At the 2000 census, there were 1,856 people, 777 households and 512 families residing in the city. The population density was 761.7 PD/sqmi. There were 856 housing units at an average density of 351.3 /mi2. The racial makeup of the city was 77.10% White, 19.99% African American, 0.32% Native American, 0.05% Asian, 0.05% Pacific Islander, 1.56% from other races, and 0.92% from two or more races. Hispanic or Latino of any race were 4.15% of the population.
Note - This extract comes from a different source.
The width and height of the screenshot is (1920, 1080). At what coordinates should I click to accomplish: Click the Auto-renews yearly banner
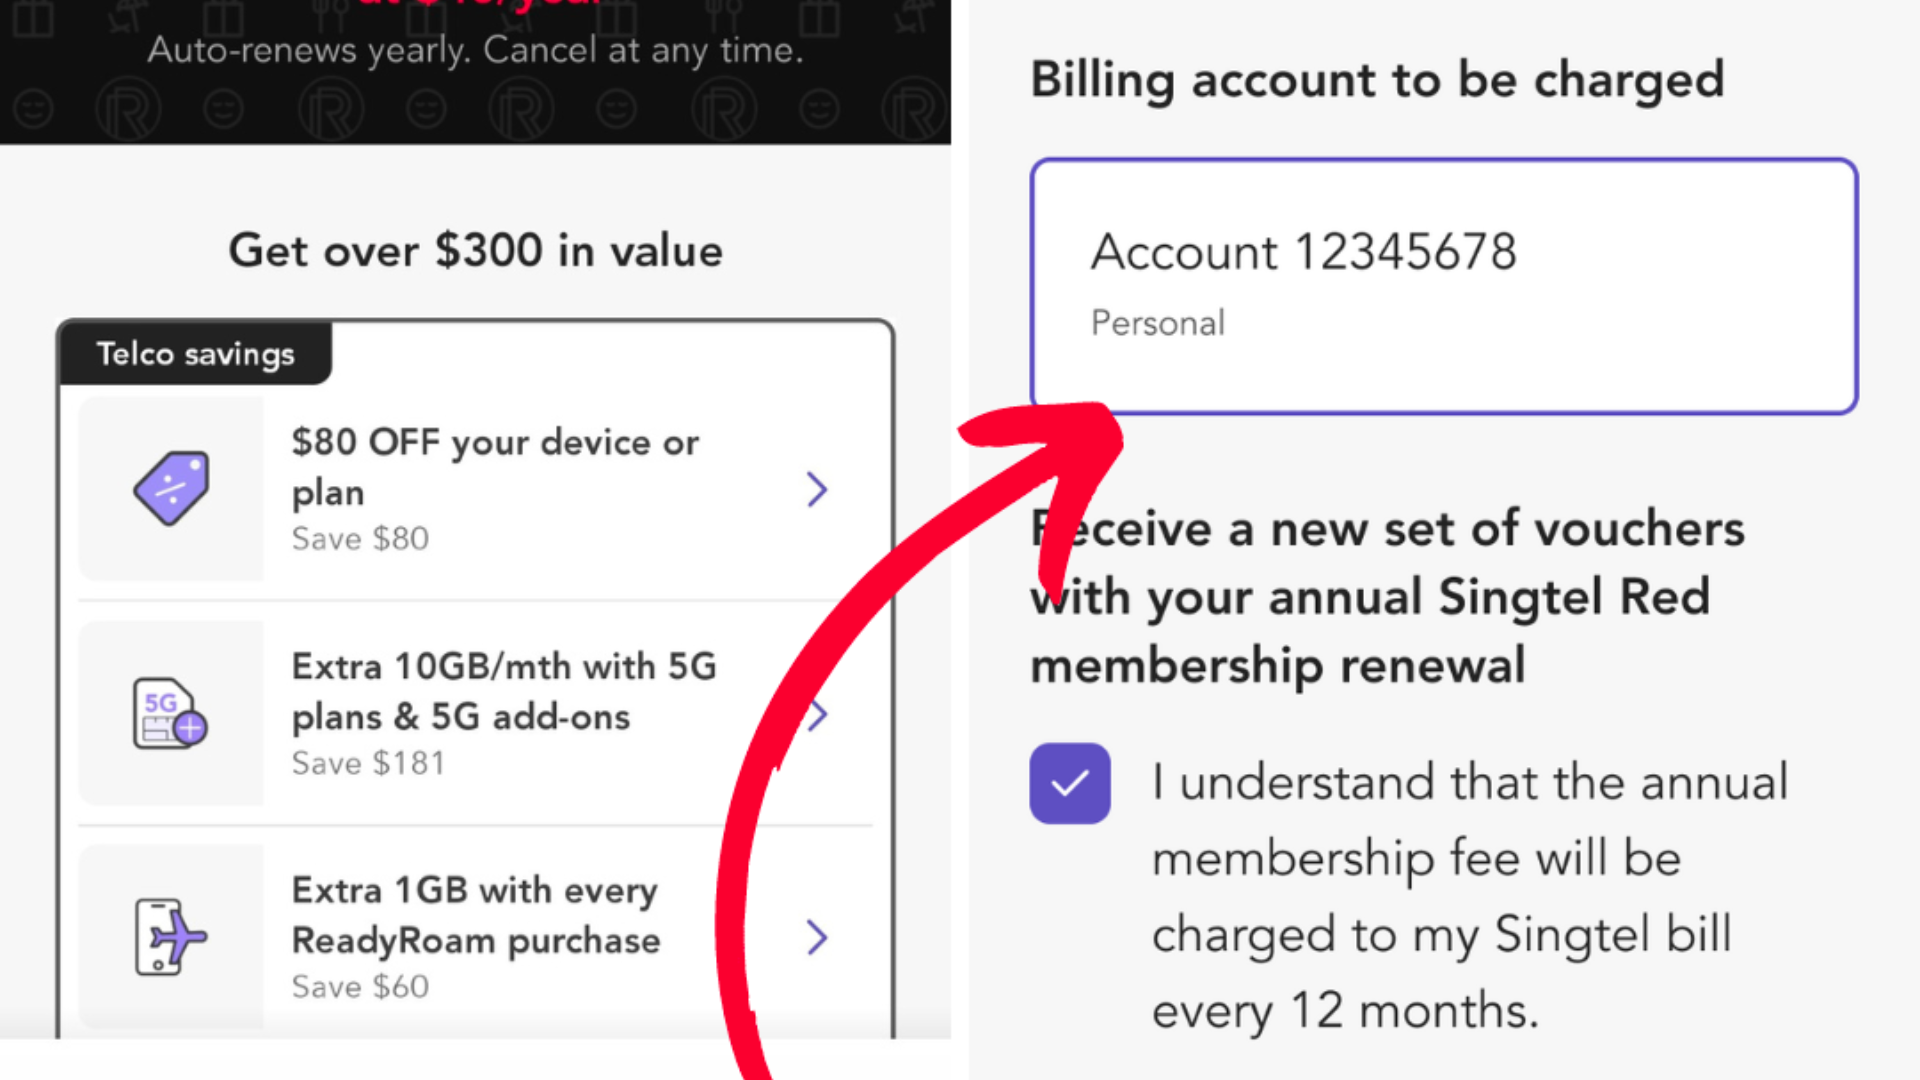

There were 777 households, of which 34.2% had children under the age of 18 living with them, 42.0% were married couples living together, 20.7% had a female householder with no husband present, and 34.1% were non-families. 31.7% of all households were made up of individuals, and 16.6% had someone living alone who was 65 years of age or older. The average household size was 2.34 and the average family size was 2.91.

28.5% of the population were under the age of 18, 8.9% from 18 to 24, 24.7% from 25 to 44, 18.4% from 45 to 64, and 19.5% who were 65 years of age or older. The median age was 35 years. For every 100 females, there were 80.5 males. For every 100 females age 18 and over, there were 74.1 males.

The median household income was $21,603 and the median family income was $28,333. Males had a median income of $27,813 and females $15,966. The per capita income was $14,009. About 20.2% of families and 22.8% of the population were below the poverty line, including 28.9% of those under age 18 and 15.6% of those age 65 or over.

==Education==
The portion of Hughes Springs in Cass County - that is, the overwhelming majority of the city - is served by the Hughes Springs Independent School District. The city is home to the Hughes Springs High School Mustangs. The Mustang baseball team has been ranked in the national top 100, and several Mustang baseball players have gone on to play college baseball as well as college football and basketball.

The portion of Hughes Springs in Morris County is within the Daingerfield-Lone Star Independent School District.

==Events==

The city was host to the area's Passion Play.